Tuesday, May 19, 2020

One Piece of Good News

After five solid years of organizing and struggle, the poor and working-class renters in a group of apartment buildings in South Minneapolis will be able to buy their buildings from their slumlord. They'll convert the buildings to a co-op called Sky Without Limits, working with the Land Bank Twin Cities, city of Minneapolis, and Share Capital Co-op to finance it.

But the organization that started it all, and which doesn't get anywhere near enough credit in the coverage of all of this, is United Renters For Justice/Inquilinxs Unidxs Por Justicia. They did the organizing, day in and day out, with and of the people who live in the five buildings (while they also worked with tenants in other buildings throughout Minneapolis for fair treatment in housing).

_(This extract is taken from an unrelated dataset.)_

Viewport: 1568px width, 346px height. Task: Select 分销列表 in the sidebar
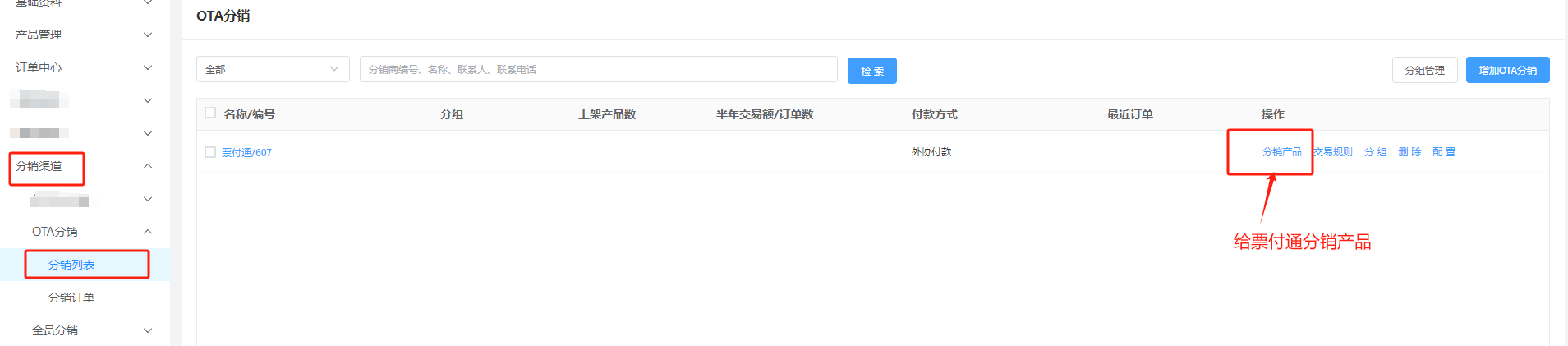pyautogui.click(x=71, y=265)
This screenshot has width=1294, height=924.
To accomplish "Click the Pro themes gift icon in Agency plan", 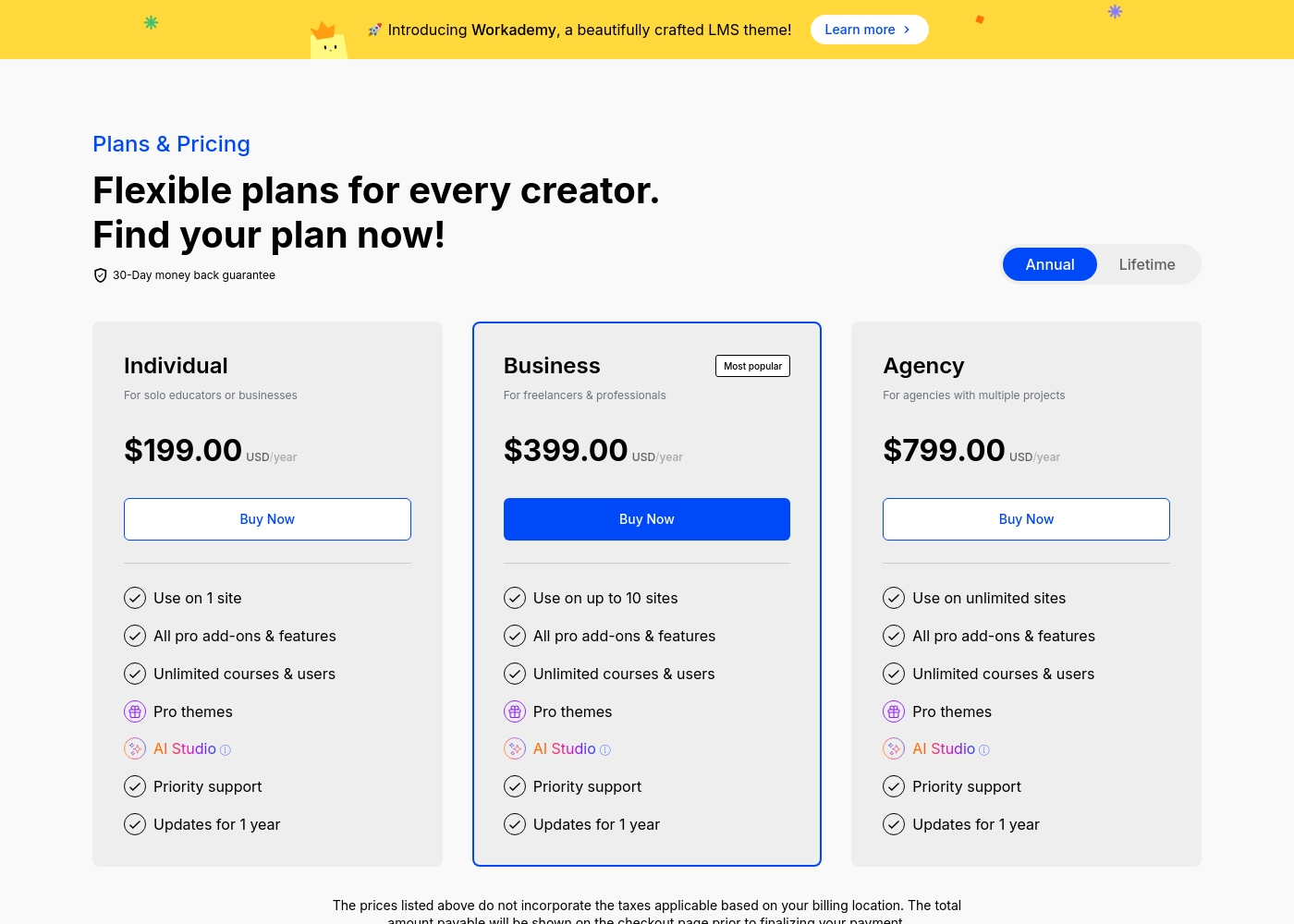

The landlord in the case, Stephen Frenz, is an anti-paragon: banned from renting property in the city of Minneapolis, convicted of perjury, fined by the courts, and found guilty in a class-action suit. And yet he still wouldn't sell the damned buildings to the tenants even for the $7 million dollars they were offering.

He's a spiteful SOB and I hope he chokes on his millions. But at least they have their homes.

Some parts of this post are based on this Star Tribune story ... others from my knowledge of this case as it unfolded over the years.